▶ _CONSIGNE 1_:
Reproduisez à l'identique le passage du texte sur l'alimentation low-cost qui va de « La Commission européenne » jusqu'à « que le nom. ».
▶ _CONSIGNE 2_:
Répondez brièvement à ces questions sur le texte sur l'alimentation low-cost :
(a) Quelle réforme la Commission européenne est-elle en train de complètement louper ?
(b) À quels auteurs le texte attribue-t-il l'expression « alternative infernale » ?
(c) Pour quelle viande risque-t-on de prendre de la viande de cheval ?

▶ _TEXTE DE LA PAGE_:
Avec cette question, la Commission établit un parallèle ferme entre la dégradation de la qualité d’un produit, justifiée par des objectifs productivistes, et le prix de ce même produit. Vous voulez du bon marché ? Bradez la qualité, réduisez vos exigences. Inversement, vous voulez de la qualité ? Payez-la. Ce lien est au cœur de l’alimentation ‘low-cost’. Ou bien le prix, ou bien la qualité ; la Commission nous propose là une belle « alternative infernale ((L’expression est de Pignarre P. et Stengers I., La sorcellerie capitaliste. Pratiques de désenvoûtement, Paris : La Découverte / Les Empêcheurs de penser en rond, 2007.)) », dont aucun des termes n’est réellement satisfaisant. Rien que pour s’amuser un peu, nous pourrions inverser la question de la Commission : « seriez-vous prêt à payer un prix plus élevé pour votre alimentation OGM, si cette augmentation résultait de la baisse du seuil au-delà duquel la présence éventuelle de produits bio doit être indiquée ? » Un non-sens, n’est-ce pas ? C’est la démonstration par l’absurde de la voie du ‘low-cost’ — c’est-à-dire du productivisme — suivie par la Commission.
La Commission européenne est en train de complètement louper sa réforme de la Politique agricole commune. Elle risque de continuer à promouvoir des gros producteurs ‘low-cost’ pour une nourriture ‘low-cost’ (avec des moyens de contrôles limités) en vue de satisfaire des consommateurs en quête de toujours plus de ‘pouvoir d’achat’ — qui sont le prétexte bien commode d’un productivisme toujours plus débridé. Plus on s’engage dans cette voie-là, et plus on s’expose à prendre des vessies pour des lanternes, et de la viande de cheval pour de la viande de bœuf. Ce qui nous guette, c’est la généralisation d’un modèle alimentaire qui nous empoisonne, et où les lasagnes n’ont plus de « lasagne » que le nom.

▶ _DONNÉES ENREGISTRÉES_:
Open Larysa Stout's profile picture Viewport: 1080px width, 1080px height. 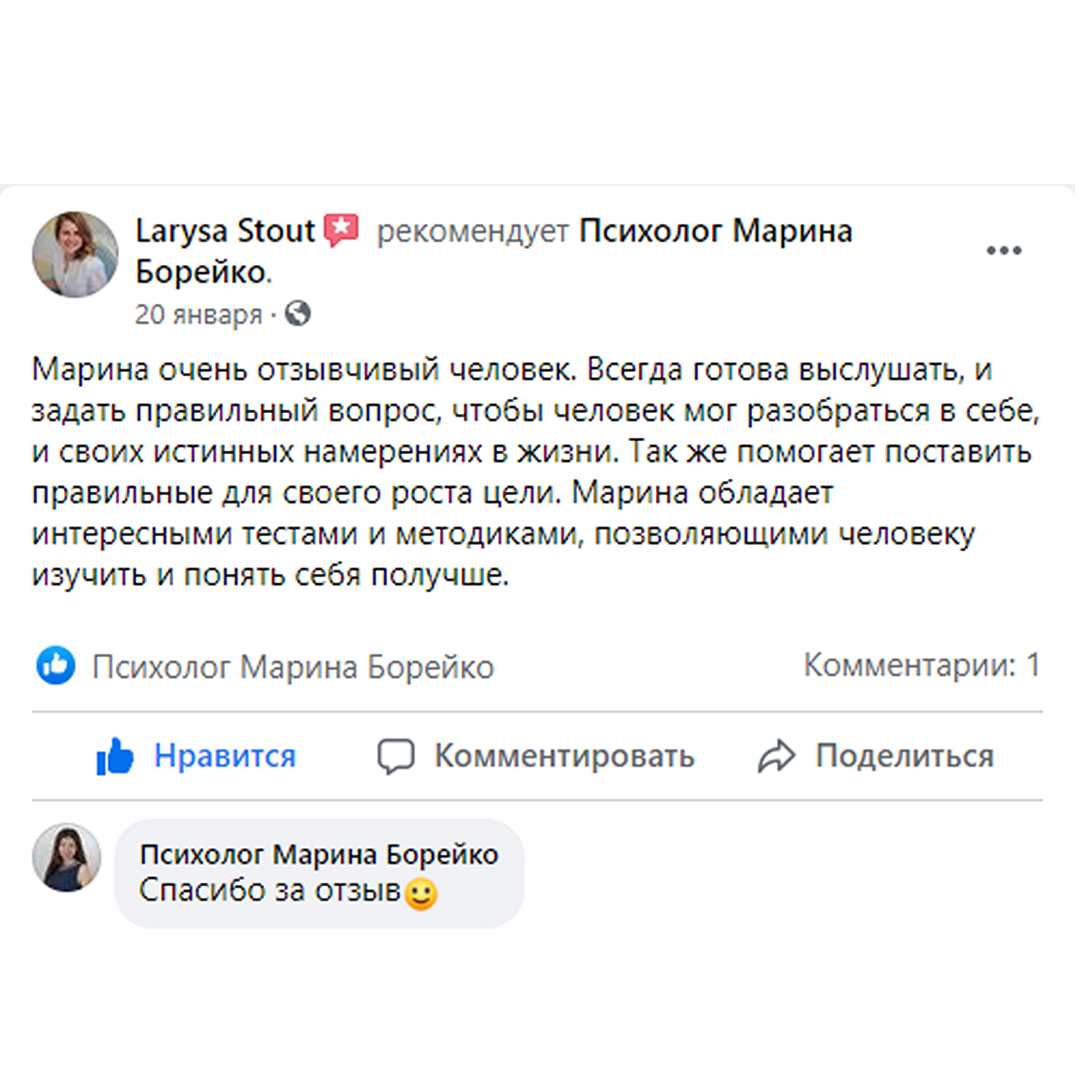(75, 254)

▶ _RÉPONSE COMPLÈTE 1_:
La Commission européenne est en train de complètement louper sa réforme de la Politique agricole commune. Elle risque de continuer à promouvoir des gros producteurs ‘low-cost’ pour une nourriture ‘low-cost’ (avec des moyens de contrôles limités) en vue de satisfaire des consommateurs en quête de toujours plus de ‘pouvoir d’achat’ — qui sont le prétexte bien commode d’un productivisme toujours plus débridé. Plus on s’engage dans cette voie-là, et plus on s’expose à prendre des vessies pour des lanternes, et de la viande de cheval pour de la viande de bœuf. Ce qui nous guette, c’est la généralisation d’un modèle alimentaire qui nous empoisonne, et où les lasagnes n’ont plus de « lasagne » que le nom.

▶ _RÉPONSE COMPLÈTE 2_:
(a) La réforme de la Politique agricole commune.
(b) À Pignarre P. et Stengers I.
(c) Pour de la viande de bœuf.